Cargill sells its giant feedlots in Texas
The agribusiness giant is moving its meat business farther up the supply chain.
The agribusiness giant, based in Minnetonka, is selling its feed yards in Bovina and Dalhart, Texas, to Amarillo-based Friona Industries, LP. The sale is pending and terms have not been disclosed. Cargill will keep its cattle feed yards in Leoti, Kan., and Yuma, Colo.
It is Cargill's latest in a series of divestments in businesses with low margins, specifically those in meat. A year ago, Cargill sold its entire pork business to JBS USA Pork for $1.45 billion, a deal that combined two of the country's largest pork processors.
"Selling our feed yards in the Texas panhandle allows us to redeploy many tens of millions of dollars annually into investments that will help us grow our protein business — money that otherwise would have been tied up as working capital used to purchase and feed cattle," John Keating, president of Cargill's Wichita, Kan.-based beef business, said in a statement.
Cargill, the largest privately held company in the U.S., has spent about $500 million in the last year on protein-related acquisitions or facility upgrades with an eye fixed on higher growth markets.
Last month, the company bought Five Star Custom Foods, a Fort Worth, Texas-based producer of specialty cooked meats that are sold to restaurants or used by food makers as pizza toppings, soup ingredients and more. In September, it converted a beef processing plant in Columbus, Neb., to a cooked meats processing plant and opened a new beef distribution center in Dodge City, Kan., in January.

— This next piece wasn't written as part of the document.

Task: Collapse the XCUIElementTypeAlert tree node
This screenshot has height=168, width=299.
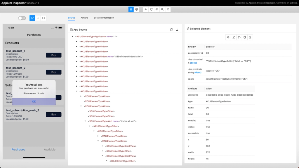Action: tap(85, 121)
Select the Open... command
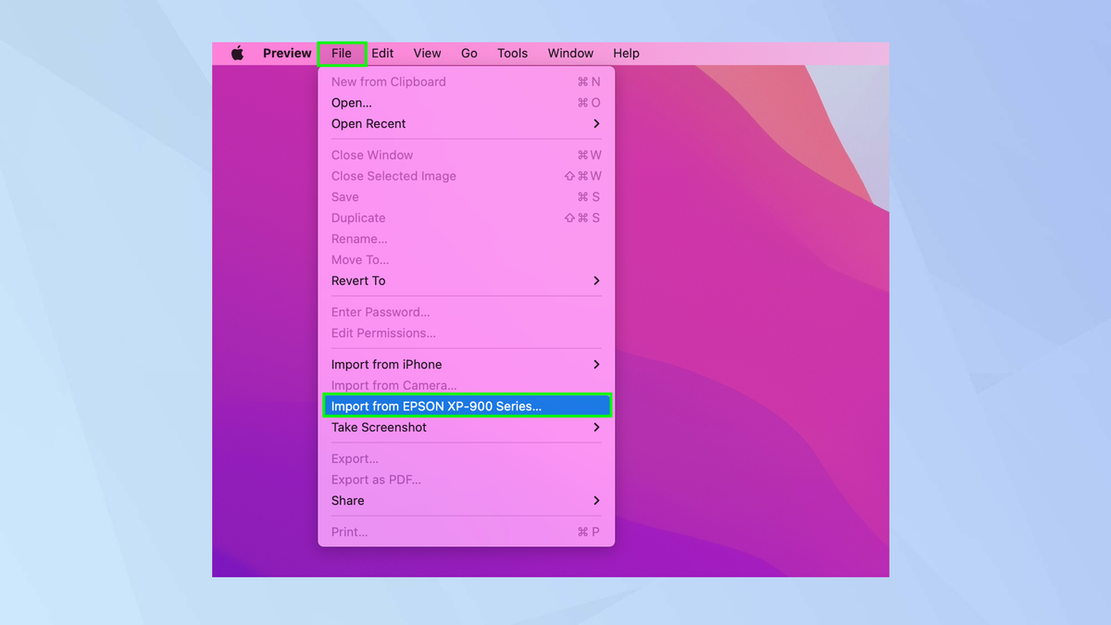The image size is (1111, 625). tap(351, 103)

The Dalhart feedlot has more than 160,000 head of cattle pass through its facility each year, while the Bovina lot handles 120,000 head a year. The cattle are sent from both lots to a different Cargill facility for processing. Friona is a major supplier of cattle to Cargill at the company's four feedlots and will continue selling to Cargill's beef processing plants.
"Anticipating the future direction protein demand is headed, we believe it is wise to redeploy capital away from feed yard and cattle ownership to projects that enhance our capabilities and provide greater value to our customers and consumers, now and in the future," Keating said in a statement.
The news comes just two days after the company announced the sale of its 18 U.S. agriculture retail locations in the Midwest to Agrium Inc.
All 90 of Cargill's employees at its Bovina and Dalhart feed yards will keep their jobs in the transition, the company said.